Número 92
María Pérez
Hace un tiempo hablamos sobre la comunicación afectiva y efectiva, aquella que nos enseña a escuchar de verdad, con el corazón, y a aprovechar cada conversación para conectar. Desde esa mirada, hoy quiero reflexionar sobre uno de los grandes retos de la infancia actual: la atención.
Los niños necesitan tiempo y calma para concentrarse de verdad. Es en esos momentos tranquilos cuando aprenden, cuando el juego se vuelve profundo y cuando desarrollan su mundo interior. No es que no puedan enfocarse, sino que cada vez les resulta más difícil sostener la atención en medio de tanto estímulo y prisas.
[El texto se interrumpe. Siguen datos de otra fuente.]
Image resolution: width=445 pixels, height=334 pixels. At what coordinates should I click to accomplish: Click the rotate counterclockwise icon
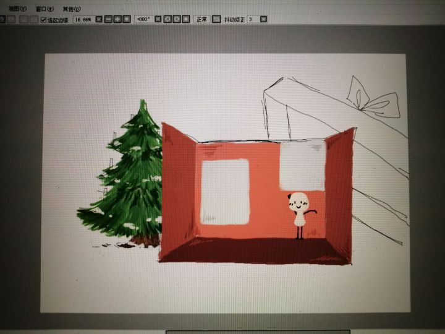click(167, 19)
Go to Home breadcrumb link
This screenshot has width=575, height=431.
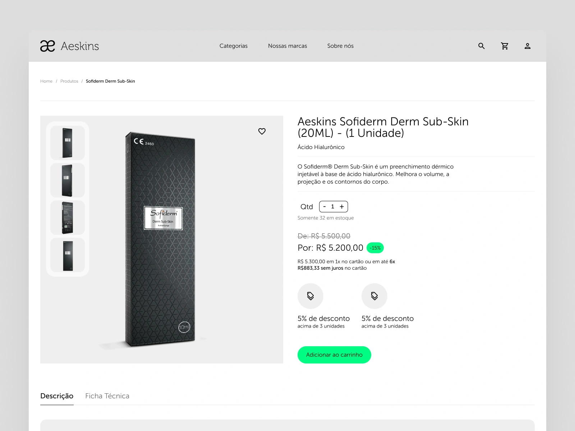click(46, 81)
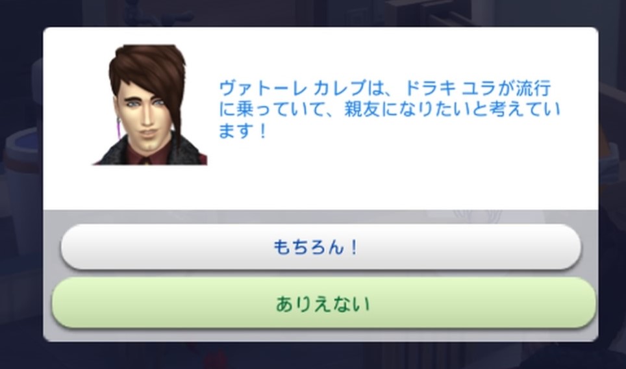Click the last message line ます！
Screen dimensions: 626x369
(243, 131)
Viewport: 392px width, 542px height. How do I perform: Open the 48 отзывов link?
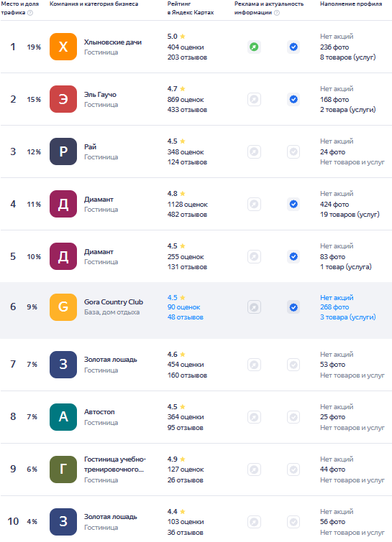point(186,317)
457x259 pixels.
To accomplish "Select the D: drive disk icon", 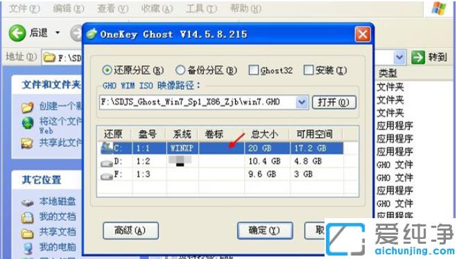I will coord(107,163).
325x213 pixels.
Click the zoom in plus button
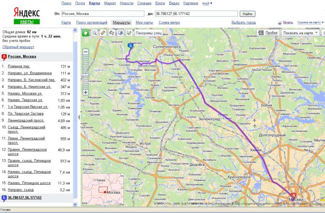(85, 92)
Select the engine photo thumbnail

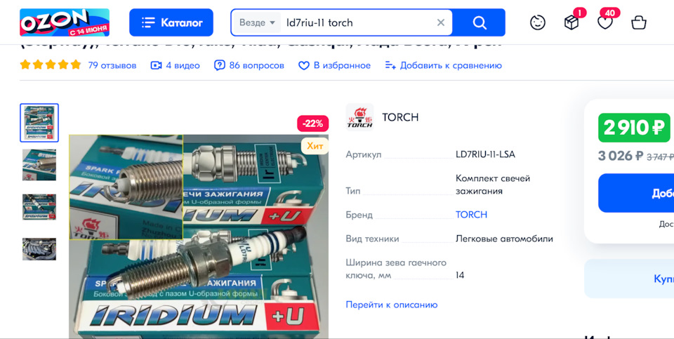[x=39, y=249]
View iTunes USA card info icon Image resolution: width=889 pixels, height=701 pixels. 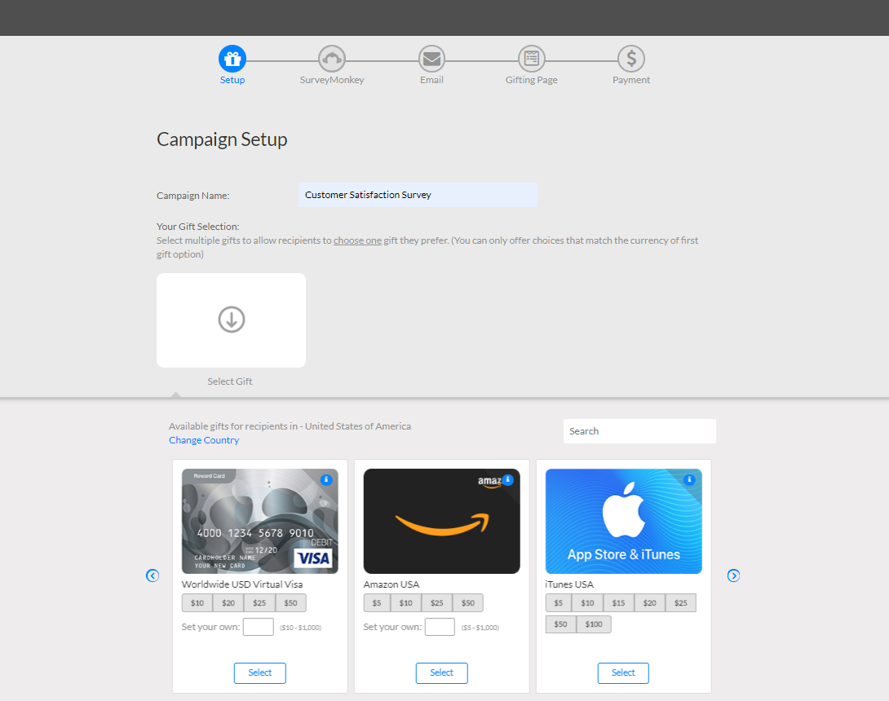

Vivimos rodeados de pantallas, ruido, interrupciones y constantes mensajes que fragmentan nuestra atención. Pero, como explica Marta Romo en su libro “Hiperdesconexión”, el problema no está solo fuera: nuestros cerebros se están acostumbrando a estar siempre distraídos. Y los niños aprenden de eso, imitando lo que ven en nosotros, su principal modelo de comportamiento.
Johann Hari, en Stolen Focus, añade que vivimos en un entorno que compite constantemente por nuestra atención. Notificaciones, pantallas y prisas no solo dificultan que nos concentremos, sino que, poco a poco, nos enseñan a necesitar estímulo constante. Por eso, más que exigir a los niños que se concentren, lo que realmente necesitan es un entorno que les permita concentrarse: momentos sin interrupciones, espacios tranquilos y tiempo para aburrirse, imaginar y crear.
Para acompañar a los niños en este aprendizaje, podemos aplicar algunas claves muy prácticas:
● Reducir estímulos simultáneos: menos pantallas, menos ruido de fondo y más momentos de tranquilidad.
● Fomentar la atención plena: leer juntos, dibujar, construir o jugar sin interrupciones.
● Permitir el aburrimiento: lejos de ser un problema, es el inicio de la creatividad y la imaginación.
● Respetar los ritmos lentos: cada niño necesita tiempo para profundizar y disfrutar de la actividad.
● Ser ejemplo de atención: mirarlos, escucharlos y estar presentes enseña más que cualquier indicación.
A las puertas de la Semana Santa, tenemos la oportunidad de detenernos y volver a lo esencial. Como recordaba Don Bosco, “la educación es cosa del corazón”, y difícilmente podemos educar desde un corazón disperso y acelerado.
Que estos días nos inviten a recuperar la calma, a compartir tiempo de calidad en familia, a conversar sin prisas y a estar verdaderamente presentes. Pero también a recogernos en el Señor, a mirar hacia dentro y a redescubrir aquello que de verdad importa.
Porque, en medio de un mundo que nos empuja a la distracción constante, quizá educar hoy consista, en gran parte, en volver a enseñar a mirar, a escuchar y a estar.